Task - Return the listing below unchanged, line for line.

::::::

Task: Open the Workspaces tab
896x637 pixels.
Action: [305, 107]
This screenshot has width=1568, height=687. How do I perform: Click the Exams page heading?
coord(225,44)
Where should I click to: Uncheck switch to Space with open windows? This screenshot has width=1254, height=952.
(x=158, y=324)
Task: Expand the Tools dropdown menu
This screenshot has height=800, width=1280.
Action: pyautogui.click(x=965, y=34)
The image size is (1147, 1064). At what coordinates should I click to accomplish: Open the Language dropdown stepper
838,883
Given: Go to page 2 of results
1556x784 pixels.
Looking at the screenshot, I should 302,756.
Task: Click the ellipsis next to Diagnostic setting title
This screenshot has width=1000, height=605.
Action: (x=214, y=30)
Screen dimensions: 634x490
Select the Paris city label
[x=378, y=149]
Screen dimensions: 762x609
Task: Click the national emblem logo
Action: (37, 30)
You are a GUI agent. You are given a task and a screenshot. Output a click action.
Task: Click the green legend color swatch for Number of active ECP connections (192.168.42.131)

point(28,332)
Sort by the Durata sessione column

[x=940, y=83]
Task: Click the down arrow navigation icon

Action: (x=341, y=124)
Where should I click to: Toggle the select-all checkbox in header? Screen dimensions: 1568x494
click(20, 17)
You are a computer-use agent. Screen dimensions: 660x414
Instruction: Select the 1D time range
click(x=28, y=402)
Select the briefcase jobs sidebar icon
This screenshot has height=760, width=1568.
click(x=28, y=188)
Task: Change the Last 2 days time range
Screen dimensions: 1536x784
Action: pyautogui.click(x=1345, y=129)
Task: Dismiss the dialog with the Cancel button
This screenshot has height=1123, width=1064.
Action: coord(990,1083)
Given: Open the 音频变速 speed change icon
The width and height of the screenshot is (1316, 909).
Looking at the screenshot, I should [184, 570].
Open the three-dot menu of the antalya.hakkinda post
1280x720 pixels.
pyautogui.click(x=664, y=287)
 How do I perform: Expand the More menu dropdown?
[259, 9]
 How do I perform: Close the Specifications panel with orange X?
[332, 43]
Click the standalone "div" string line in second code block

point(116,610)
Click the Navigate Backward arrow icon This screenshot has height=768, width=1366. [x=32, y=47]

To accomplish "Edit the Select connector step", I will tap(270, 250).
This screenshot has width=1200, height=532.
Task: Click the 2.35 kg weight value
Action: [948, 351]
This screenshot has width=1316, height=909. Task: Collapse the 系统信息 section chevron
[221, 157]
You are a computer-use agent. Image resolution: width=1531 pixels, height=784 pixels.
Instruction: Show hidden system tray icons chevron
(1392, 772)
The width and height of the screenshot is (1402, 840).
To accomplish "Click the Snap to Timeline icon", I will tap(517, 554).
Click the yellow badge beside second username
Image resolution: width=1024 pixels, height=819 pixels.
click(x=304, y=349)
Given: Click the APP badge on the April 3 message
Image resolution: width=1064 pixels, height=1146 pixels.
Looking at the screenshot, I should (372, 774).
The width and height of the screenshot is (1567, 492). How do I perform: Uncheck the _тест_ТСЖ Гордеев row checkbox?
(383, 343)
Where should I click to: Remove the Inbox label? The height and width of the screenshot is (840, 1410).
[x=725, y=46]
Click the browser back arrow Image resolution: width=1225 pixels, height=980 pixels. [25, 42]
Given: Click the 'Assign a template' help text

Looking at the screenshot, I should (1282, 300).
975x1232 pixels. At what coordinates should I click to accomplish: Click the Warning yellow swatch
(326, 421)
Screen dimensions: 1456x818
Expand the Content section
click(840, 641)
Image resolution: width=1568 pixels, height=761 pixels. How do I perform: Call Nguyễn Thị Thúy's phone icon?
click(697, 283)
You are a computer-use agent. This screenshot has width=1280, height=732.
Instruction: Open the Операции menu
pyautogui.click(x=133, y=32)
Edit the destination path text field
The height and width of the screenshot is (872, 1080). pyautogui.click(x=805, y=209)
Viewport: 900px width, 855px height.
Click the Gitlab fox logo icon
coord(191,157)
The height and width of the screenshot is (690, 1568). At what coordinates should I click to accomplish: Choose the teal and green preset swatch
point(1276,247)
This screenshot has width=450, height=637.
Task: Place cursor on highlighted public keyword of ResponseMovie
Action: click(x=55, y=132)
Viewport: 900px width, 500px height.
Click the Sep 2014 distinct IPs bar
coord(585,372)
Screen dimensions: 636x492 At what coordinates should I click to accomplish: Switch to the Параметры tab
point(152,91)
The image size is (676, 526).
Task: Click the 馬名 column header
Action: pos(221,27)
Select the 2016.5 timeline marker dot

::::::

Answer below -
Task: Open the Workspaces tab
896x637 pixels.
Action: [305, 107]
This screenshot has width=1568, height=687. How do I perform: Click the Exams page heading?
coord(225,44)
Where should I click to: Uncheck switch to Space with open windows? This screenshot has width=1254, height=952.
(x=158, y=324)
Task: Expand the Tools dropdown menu
This screenshot has height=800, width=1280.
Action: pyautogui.click(x=965, y=34)
The image size is (1147, 1064). At what coordinates should I click to accomplish: Open the Language dropdown stepper
838,883
Given: Go to page 2 of results
1556x784 pixels.
Looking at the screenshot, I should 302,756.
Task: Click the ellipsis next to Diagnostic setting title
This screenshot has width=1000, height=605.
Action: (x=214, y=30)
Screen dimensions: 634x490
Select the Paris city label
[x=378, y=149]
Screen dimensions: 762x609
Task: Click the national emblem logo
Action: (37, 30)
You are a GUI agent. You are given a task and a screenshot. Output a click action.
Task: Click the green legend color swatch for Number of active ECP connections (192.168.42.131)

point(28,332)
Sort by the Durata sessione column

[x=940, y=83]
Task: Click the down arrow navigation icon

Action: (x=341, y=124)
Where should I click to: Toggle the select-all checkbox in header? Screen dimensions: 1568x494
click(20, 17)
You are a computer-use agent. Screen dimensions: 660x414
Instruction: Select the 1D time range
click(x=28, y=402)
Select the briefcase jobs sidebar icon
This screenshot has height=760, width=1568.
click(x=28, y=188)
Task: Change the Last 2 days time range
Screen dimensions: 1536x784
Action: pyautogui.click(x=1345, y=129)
Task: Dismiss the dialog with the Cancel button
This screenshot has height=1123, width=1064.
Action: coord(990,1083)
Given: Open the 音频变速 speed change icon
The width and height of the screenshot is (1316, 909).
Looking at the screenshot, I should [184, 570].
Open the three-dot menu of the antalya.hakkinda post
1280x720 pixels.
pyautogui.click(x=664, y=287)
 How do I perform: Expand the More menu dropdown?
[259, 9]
 How do I perform: Close the Specifications panel with orange X?
[332, 43]
Click the standalone "div" string line in second code block

point(116,610)
Click the Navigate Backward arrow icon This screenshot has height=768, width=1366. [x=32, y=47]

To accomplish "Edit the Select connector step", I will tap(270, 250).
This screenshot has width=1200, height=532.
Task: Click the 2.35 kg weight value
Action: [948, 351]
This screenshot has width=1316, height=909. Task: Collapse the 系统信息 section chevron
[221, 157]
You are a computer-use agent. Image resolution: width=1531 pixels, height=784 pixels.
Instruction: Show hidden system tray icons chevron
(1392, 772)
The width and height of the screenshot is (1402, 840).
To accomplish "Click the Snap to Timeline icon", I will tap(517, 554).
Click the yellow badge beside second username
Image resolution: width=1024 pixels, height=819 pixels.
click(x=304, y=349)
Given: Click the APP badge on the April 3 message
Image resolution: width=1064 pixels, height=1146 pixels.
Looking at the screenshot, I should (372, 774).
The width and height of the screenshot is (1567, 492). How do I perform: Uncheck the _тест_ТСЖ Гордеев row checkbox?
(383, 343)
Where should I click to: Remove the Inbox label? The height and width of the screenshot is (840, 1410).
[x=725, y=46]
Click the browser back arrow Image resolution: width=1225 pixels, height=980 pixels. [25, 42]
Given: Click the 'Assign a template' help text

Looking at the screenshot, I should (1282, 300).
975x1232 pixels. At what coordinates should I click to accomplish: Click the Warning yellow swatch
(326, 421)
Screen dimensions: 1456x818
Expand the Content section
click(840, 641)
Image resolution: width=1568 pixels, height=761 pixels. How do I perform: Call Nguyễn Thị Thúy's phone icon?
click(697, 283)
You are a computer-use agent. This screenshot has width=1280, height=732.
Instruction: Open the Операции menu
pyautogui.click(x=133, y=32)
Edit the destination path text field
The height and width of the screenshot is (872, 1080). pyautogui.click(x=805, y=209)
Viewport: 900px width, 855px height.
Click the Gitlab fox logo icon
coord(191,157)
The height and width of the screenshot is (690, 1568). At what coordinates should I click to accomplish: Choose the teal and green preset swatch
point(1276,247)
This screenshot has width=450, height=637.
Task: Place cursor on highlighted public keyword of ResponseMovie
Action: click(x=55, y=132)
Viewport: 900px width, 500px height.
Click the Sep 2014 distinct IPs bar
coord(585,372)
Screen dimensions: 636x492 At what coordinates should I click to accomplish: Switch to the Параметры tab
point(152,91)
The image size is (676, 526).
Task: Click the 馬名 column header
Action: pos(221,27)
Select the 2016.5 timeline marker dot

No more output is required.